■ Information supplied ■
════════

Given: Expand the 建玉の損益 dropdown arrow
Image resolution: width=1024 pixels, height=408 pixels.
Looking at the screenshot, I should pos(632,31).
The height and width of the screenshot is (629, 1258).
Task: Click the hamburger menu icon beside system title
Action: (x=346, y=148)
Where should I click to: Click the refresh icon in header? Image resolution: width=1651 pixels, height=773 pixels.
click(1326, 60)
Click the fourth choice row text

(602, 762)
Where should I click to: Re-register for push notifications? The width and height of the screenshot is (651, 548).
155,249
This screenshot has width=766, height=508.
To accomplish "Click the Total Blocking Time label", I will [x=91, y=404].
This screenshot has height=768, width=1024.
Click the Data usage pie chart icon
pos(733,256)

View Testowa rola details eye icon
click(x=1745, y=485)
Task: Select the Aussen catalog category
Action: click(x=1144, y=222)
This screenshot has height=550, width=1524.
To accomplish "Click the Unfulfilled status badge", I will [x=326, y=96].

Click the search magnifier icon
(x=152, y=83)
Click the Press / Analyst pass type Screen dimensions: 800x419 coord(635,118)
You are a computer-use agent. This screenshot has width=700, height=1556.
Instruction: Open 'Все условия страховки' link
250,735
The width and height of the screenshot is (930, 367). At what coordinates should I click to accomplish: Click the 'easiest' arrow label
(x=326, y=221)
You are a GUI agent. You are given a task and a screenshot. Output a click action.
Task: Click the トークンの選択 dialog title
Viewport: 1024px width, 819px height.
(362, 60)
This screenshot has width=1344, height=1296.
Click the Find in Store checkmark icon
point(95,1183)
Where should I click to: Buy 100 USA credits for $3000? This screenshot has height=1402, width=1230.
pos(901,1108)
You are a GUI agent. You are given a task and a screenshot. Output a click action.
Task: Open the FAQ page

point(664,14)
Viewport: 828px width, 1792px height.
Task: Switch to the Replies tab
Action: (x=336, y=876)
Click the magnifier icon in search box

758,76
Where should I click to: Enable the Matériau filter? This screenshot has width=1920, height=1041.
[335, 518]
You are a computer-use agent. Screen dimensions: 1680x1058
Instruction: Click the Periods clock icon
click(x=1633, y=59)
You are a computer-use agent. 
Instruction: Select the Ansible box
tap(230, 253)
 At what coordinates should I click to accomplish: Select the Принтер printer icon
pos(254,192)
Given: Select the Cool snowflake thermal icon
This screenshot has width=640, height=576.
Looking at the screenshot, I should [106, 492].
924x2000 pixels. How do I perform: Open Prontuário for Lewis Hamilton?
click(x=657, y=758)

════════

■ Work item ■
The lines from the one containing "Where should I click to: Buy" through the final line of the entries above are to be printed exactly, with nothing added.

■ Written answer ■
Where should I click to: Buy 100 USA credits for $3000? This screenshot has height=1402, width=1230.
pos(901,1108)
You are a GUI agent. You are given a task and a screenshot. Output a click action.
Task: Open the FAQ page

point(664,14)
Viewport: 828px width, 1792px height.
Task: Switch to the Replies tab
Action: (x=336, y=876)
Click the magnifier icon in search box

758,76
Where should I click to: Enable the Matériau filter? This screenshot has width=1920, height=1041.
[335, 518]
You are a computer-use agent. Screen dimensions: 1680x1058
Instruction: Click the Periods clock icon
click(x=1633, y=59)
You are a computer-use agent. 
Instruction: Select the Ansible box
tap(230, 253)
 At what coordinates should I click to accomplish: Select the Принтер printer icon
pos(254,192)
Given: Select the Cool snowflake thermal icon
This screenshot has width=640, height=576.
Looking at the screenshot, I should [106, 492].
924x2000 pixels. How do I perform: Open Prontuário for Lewis Hamilton?
click(x=657, y=758)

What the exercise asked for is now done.